==== DATA ====

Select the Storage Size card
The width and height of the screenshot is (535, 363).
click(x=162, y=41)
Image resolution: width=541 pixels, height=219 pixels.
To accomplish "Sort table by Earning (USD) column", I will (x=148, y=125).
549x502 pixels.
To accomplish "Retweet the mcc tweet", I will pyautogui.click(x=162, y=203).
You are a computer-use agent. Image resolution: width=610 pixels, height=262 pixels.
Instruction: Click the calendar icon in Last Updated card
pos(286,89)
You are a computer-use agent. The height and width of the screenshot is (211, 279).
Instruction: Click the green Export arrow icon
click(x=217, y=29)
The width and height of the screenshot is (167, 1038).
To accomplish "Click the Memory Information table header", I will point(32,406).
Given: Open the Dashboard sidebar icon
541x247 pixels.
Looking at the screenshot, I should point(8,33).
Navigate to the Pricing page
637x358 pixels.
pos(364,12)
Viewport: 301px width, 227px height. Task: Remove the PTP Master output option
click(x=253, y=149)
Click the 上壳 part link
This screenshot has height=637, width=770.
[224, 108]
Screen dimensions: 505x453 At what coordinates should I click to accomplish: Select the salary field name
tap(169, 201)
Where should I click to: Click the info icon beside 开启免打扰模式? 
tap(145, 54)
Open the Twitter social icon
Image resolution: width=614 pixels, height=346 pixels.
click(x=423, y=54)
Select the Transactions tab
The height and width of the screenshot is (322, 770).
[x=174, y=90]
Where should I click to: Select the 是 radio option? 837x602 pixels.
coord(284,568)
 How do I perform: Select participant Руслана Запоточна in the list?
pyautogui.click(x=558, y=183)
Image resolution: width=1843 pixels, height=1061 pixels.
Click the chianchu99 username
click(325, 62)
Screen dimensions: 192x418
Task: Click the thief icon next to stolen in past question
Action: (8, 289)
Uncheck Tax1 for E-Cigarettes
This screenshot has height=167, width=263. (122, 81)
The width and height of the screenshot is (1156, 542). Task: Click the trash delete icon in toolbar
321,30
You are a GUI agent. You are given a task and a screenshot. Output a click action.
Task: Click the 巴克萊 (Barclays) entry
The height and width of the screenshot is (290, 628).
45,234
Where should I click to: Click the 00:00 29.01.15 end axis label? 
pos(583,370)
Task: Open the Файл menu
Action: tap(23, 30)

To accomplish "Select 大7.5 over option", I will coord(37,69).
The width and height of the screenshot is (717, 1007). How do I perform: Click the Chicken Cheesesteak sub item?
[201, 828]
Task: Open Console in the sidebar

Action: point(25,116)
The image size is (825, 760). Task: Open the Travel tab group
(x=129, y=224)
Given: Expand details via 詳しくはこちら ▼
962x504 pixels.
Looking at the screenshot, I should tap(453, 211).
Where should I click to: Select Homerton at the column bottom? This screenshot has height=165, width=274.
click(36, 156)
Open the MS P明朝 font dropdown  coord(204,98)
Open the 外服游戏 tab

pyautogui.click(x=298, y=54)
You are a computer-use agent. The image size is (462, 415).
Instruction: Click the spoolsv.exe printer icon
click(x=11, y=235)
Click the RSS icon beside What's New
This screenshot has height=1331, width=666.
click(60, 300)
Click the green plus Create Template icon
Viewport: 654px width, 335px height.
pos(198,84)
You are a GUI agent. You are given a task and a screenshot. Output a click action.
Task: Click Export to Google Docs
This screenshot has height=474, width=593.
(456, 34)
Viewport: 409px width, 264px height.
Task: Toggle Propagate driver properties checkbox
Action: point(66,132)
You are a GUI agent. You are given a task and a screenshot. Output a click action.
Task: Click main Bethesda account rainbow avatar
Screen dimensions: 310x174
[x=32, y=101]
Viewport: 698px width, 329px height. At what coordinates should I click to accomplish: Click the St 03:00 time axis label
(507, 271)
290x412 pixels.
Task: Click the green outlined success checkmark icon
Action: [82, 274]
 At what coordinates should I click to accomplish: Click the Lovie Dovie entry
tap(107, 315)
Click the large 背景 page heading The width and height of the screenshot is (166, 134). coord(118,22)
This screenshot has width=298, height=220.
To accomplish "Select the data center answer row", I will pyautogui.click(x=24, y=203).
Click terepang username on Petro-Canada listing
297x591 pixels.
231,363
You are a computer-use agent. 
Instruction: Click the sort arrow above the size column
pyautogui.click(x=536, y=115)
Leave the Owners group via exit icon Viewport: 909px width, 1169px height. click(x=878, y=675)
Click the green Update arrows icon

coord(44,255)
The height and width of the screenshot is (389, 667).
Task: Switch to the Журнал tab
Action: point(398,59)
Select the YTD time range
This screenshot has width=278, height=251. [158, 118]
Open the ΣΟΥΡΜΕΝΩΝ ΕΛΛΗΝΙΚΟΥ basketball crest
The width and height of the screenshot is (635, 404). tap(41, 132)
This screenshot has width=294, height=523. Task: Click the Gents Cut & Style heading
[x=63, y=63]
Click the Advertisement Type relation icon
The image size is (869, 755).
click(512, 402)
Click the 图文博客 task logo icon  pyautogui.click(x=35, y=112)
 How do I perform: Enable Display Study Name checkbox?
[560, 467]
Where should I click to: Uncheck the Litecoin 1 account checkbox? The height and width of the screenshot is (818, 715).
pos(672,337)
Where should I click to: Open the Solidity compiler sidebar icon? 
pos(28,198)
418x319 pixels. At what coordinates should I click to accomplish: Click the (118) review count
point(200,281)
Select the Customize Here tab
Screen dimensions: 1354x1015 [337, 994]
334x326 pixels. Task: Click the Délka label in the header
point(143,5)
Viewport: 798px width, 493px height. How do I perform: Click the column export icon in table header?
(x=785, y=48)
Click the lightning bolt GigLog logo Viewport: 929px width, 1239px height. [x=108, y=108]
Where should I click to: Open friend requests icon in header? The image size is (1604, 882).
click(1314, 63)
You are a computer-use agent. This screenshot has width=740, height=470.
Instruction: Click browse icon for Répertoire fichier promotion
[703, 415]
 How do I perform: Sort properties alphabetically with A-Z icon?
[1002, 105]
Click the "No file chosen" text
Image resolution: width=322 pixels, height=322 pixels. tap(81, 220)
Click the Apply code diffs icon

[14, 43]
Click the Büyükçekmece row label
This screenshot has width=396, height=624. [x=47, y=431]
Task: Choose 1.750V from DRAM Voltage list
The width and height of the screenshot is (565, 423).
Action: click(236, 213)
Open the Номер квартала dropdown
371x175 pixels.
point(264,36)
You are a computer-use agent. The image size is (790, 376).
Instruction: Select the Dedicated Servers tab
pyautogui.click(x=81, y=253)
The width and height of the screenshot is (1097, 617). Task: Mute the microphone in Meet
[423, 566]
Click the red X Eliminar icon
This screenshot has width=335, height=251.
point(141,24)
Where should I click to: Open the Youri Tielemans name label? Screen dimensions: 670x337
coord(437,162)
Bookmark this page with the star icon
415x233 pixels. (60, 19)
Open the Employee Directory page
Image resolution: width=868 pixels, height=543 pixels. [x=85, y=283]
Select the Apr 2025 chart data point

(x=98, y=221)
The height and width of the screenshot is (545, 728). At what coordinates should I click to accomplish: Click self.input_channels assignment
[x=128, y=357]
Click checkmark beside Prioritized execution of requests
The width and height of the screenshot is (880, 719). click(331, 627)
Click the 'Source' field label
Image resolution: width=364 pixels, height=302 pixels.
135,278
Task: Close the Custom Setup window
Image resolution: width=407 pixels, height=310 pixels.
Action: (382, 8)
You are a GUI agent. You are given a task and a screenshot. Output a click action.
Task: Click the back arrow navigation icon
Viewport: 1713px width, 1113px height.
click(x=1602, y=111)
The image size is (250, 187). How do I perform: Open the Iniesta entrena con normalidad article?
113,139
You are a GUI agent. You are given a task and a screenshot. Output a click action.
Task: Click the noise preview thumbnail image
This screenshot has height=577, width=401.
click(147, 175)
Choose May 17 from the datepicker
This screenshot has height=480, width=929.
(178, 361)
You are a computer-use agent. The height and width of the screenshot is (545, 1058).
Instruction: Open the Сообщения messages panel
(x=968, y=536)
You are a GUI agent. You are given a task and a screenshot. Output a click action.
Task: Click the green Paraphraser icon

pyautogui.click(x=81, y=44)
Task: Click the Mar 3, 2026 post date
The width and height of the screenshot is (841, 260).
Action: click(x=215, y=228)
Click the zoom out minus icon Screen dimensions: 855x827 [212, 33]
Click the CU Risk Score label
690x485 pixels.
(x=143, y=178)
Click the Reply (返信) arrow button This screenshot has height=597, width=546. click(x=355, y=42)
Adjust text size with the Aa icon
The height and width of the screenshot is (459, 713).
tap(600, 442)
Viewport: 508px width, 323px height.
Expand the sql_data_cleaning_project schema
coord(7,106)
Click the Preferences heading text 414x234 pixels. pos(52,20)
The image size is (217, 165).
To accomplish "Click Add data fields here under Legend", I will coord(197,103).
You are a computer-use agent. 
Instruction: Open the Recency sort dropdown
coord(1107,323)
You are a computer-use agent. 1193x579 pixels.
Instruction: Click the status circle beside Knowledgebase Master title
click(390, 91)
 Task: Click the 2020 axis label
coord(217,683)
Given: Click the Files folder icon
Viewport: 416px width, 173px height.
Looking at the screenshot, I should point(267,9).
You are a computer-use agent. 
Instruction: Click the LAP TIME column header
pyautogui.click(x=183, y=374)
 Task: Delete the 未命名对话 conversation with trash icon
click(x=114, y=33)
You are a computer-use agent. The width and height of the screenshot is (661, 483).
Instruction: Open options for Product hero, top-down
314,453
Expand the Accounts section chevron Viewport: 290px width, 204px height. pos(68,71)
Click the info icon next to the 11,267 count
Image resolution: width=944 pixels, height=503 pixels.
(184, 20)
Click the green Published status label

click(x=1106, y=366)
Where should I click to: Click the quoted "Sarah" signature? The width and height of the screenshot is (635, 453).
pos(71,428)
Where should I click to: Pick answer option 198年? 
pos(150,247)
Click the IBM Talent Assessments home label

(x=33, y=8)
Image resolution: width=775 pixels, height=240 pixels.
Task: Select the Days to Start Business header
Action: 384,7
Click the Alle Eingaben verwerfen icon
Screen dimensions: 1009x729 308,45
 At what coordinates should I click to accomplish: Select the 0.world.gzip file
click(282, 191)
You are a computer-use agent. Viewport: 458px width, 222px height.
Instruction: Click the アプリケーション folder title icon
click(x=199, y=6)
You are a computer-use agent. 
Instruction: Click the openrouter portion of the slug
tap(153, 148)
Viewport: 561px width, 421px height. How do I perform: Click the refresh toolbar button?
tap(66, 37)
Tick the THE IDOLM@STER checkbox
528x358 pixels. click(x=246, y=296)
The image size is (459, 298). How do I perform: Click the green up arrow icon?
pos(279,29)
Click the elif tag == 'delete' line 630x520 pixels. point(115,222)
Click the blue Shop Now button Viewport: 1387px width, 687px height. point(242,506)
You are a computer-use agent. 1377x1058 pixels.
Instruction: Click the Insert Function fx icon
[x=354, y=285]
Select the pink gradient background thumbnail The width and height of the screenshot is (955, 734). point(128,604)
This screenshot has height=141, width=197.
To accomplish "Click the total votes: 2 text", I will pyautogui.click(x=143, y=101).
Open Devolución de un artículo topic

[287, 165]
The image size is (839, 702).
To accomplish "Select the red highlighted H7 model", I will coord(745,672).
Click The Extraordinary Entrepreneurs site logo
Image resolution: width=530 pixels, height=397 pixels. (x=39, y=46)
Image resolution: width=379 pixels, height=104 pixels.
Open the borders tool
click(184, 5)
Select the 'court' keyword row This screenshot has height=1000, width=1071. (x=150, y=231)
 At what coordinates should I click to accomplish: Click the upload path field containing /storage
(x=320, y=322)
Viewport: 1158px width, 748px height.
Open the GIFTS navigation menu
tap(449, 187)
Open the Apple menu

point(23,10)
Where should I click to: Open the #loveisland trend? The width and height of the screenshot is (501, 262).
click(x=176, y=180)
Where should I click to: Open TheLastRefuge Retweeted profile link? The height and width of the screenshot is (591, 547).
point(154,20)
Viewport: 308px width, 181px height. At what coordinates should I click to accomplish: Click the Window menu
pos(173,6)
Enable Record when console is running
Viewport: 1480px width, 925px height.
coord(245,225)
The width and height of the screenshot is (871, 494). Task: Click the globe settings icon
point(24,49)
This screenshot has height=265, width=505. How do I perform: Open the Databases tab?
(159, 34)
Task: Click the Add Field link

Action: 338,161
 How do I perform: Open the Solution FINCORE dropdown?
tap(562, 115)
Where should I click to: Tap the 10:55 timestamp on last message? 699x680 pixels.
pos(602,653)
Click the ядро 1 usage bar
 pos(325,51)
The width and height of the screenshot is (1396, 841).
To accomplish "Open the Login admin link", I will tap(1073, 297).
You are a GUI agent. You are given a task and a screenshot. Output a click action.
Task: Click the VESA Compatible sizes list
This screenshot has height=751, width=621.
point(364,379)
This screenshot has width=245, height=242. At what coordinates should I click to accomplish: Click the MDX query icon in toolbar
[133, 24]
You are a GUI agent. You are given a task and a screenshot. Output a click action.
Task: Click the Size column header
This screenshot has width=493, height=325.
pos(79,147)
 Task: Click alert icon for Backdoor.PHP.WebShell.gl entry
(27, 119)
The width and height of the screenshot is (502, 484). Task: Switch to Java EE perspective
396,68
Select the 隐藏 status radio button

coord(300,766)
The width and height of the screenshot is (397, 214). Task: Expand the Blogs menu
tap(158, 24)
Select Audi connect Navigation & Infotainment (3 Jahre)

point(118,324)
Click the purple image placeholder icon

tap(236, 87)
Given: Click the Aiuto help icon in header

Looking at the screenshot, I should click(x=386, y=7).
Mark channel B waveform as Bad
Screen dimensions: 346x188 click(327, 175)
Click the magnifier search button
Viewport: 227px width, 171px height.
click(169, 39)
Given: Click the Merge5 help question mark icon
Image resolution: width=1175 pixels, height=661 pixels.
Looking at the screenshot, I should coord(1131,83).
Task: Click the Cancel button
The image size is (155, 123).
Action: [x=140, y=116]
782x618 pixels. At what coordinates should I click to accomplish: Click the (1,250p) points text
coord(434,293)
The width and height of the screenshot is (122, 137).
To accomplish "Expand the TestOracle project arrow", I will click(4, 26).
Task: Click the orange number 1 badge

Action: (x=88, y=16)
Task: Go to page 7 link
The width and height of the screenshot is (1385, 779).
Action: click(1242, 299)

====

* TASK DETAILS
Using the data above, work out how many lines include the word "thumbnail" and give only that number.

* THE COMPLETED TASK
2